The authors explain that they took great pains to make it as obvious as possible that their theory and the paper were utter garbage, and incomprehensible garbage at that, writing in Skeptic,

We didn’t try to make the paper coherent; instead, we stuffed it full of jargon (like “discursive” and “isomorphism”), nonsense (like arguing that hypermasculine men are both inside and outside of certain discourses at the same time), red-flag phrases (like “pre-post-patriarchal society”), lewd references to slang terms for the penis, insulting phrasing regarding men (including referring to some men who choose not to have children as being “unable to coerce a mate”), and allusions to rape (we stated that “manspreading,” a complaint levied against men for sitting with their legs spread wide, is “akin to raping the empty space around him”). After completing the paper, we read it carefully to ensure it didn’t say anything meaningful, and as neither one of us could determine what it is actually about, we deemed it a success.

It was a success all right.  The paper, after the journal offered some suggestions, quickly added by the authors, was published in Cogent Social Sciences. You can read the whole paper here.

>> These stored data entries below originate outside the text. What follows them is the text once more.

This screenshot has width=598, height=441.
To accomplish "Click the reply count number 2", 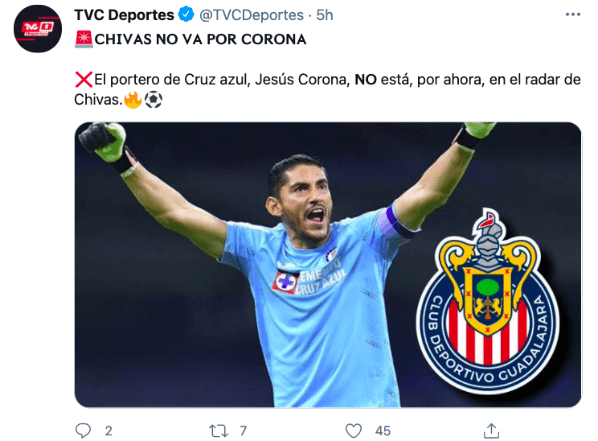I will 109,431.
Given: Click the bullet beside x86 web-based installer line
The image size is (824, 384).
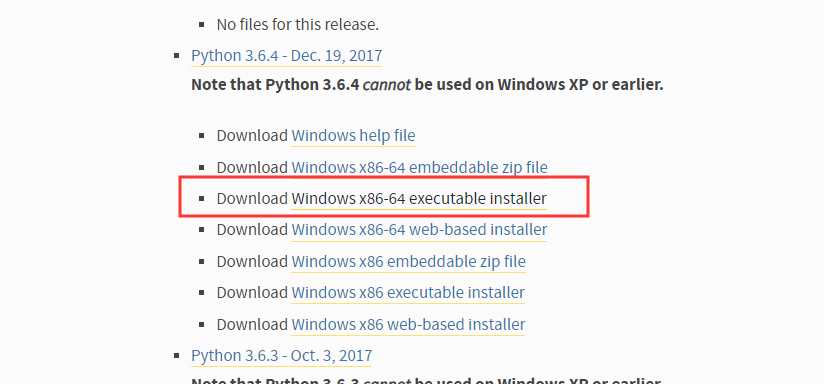Looking at the screenshot, I should [202, 324].
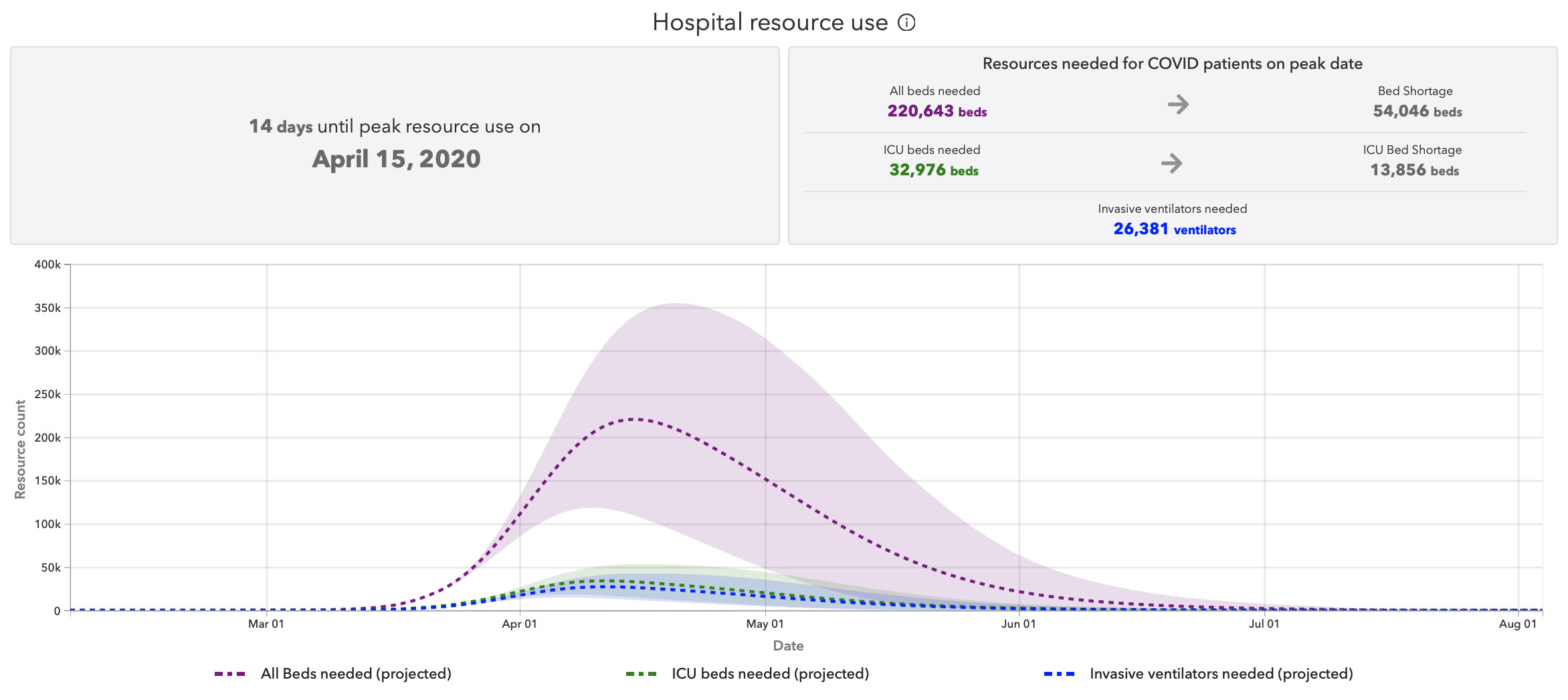Image resolution: width=1568 pixels, height=700 pixels.
Task: Click the 400k label on the y-axis
Action: 47,264
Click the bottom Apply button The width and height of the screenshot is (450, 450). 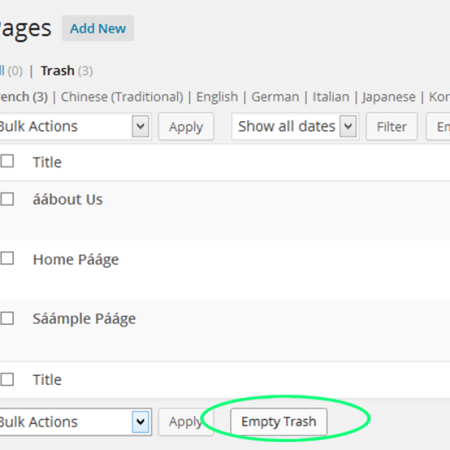[x=186, y=422]
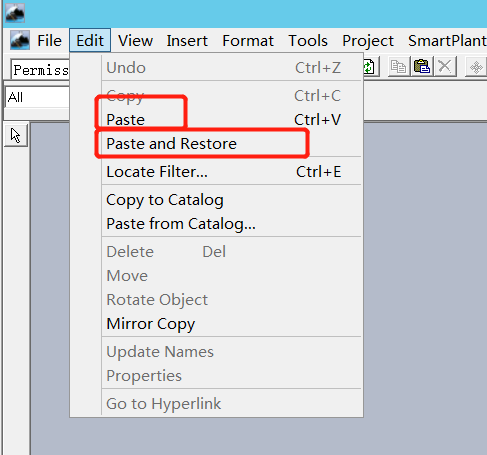Click the Copy toolbar icon
The width and height of the screenshot is (487, 455).
pos(399,66)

The authors’ success at Sokalizing the journal led them to this conclusion:

“The Conceptual Penis as a Social Construct” should not have been published on its merits because it was actively written to avoid having any merits whatsoever. The paper is academically worthless nonsense. The question that now needs to be answered is, “How can we restore the reliability of the peer-review process?”

Or the trustworthiness of science and academia?


Sources: ACHS, Skeptic Physics


Filed under Education, Ethics Alarms Award Nominee, Gender and Sex, Professions, Research and Scholarship, Science & Technology

60 responses to “The Good Hoax

  1. VPJ

    I can’t wait to see how many papers end up citing it with approval in the next few years.

  2. but it shouldn’t lose its status as satire either.

  3. I just came here from another blog post about pranking predatory journals. Seems that their editors may not even be human:

  4. It reminds me of the time the Salon parody twitter account began publishing obviously ridiculous assertions that sounded Progressive – they were so laughable that they defied all reason and no thinking person could have fallen for them – they were that on-their-face idiotic. They were hilarious and great spoofs.

    Only they were so indistinguishable from actual Salon headlines that twitter shut them down.

  5. Steve Berlin

    Thanks, Jack! You have provided me my biggest belly laugh in weeks. I’m somehow reminded of learnning, as an undergraduate, that Dr. Johnson, after reading Bishop Berkeley’s “ingenious sophistry to prove the nonexistence of matter,” kicked a large stone and said “I refute Berkeley thus.”

    I’m not sure that’s entirely fair to Berkeley, but Sam had the same idea.

    • recumbent driver

      Johnson should have thrown the rock at Berkeley’s head. If Berk ducked, then he didn’t believe his sophistry himself.

  6. Jim T.

    This has gotten a fair amount of attention at the Bleeding Heart Libertarians blog. Not sure how much of a “hoax” this incident really is.

    • To the extent that the article argues that the hoax doesn’t specifically impugn the “gender studies” academic field, I tend to agree. But the article essentially argues nobody was fooled because the journal doesn’t have any standards and therefore would publish anything. Isn’t that (academic journals will publish anything and therefore we can’t trust articles in academic journals), at least in part, what the authors are trying to prove?

    • Rich in CT

      Even if true, it does not excuse T&F from “automatically” recommending their publishing mill.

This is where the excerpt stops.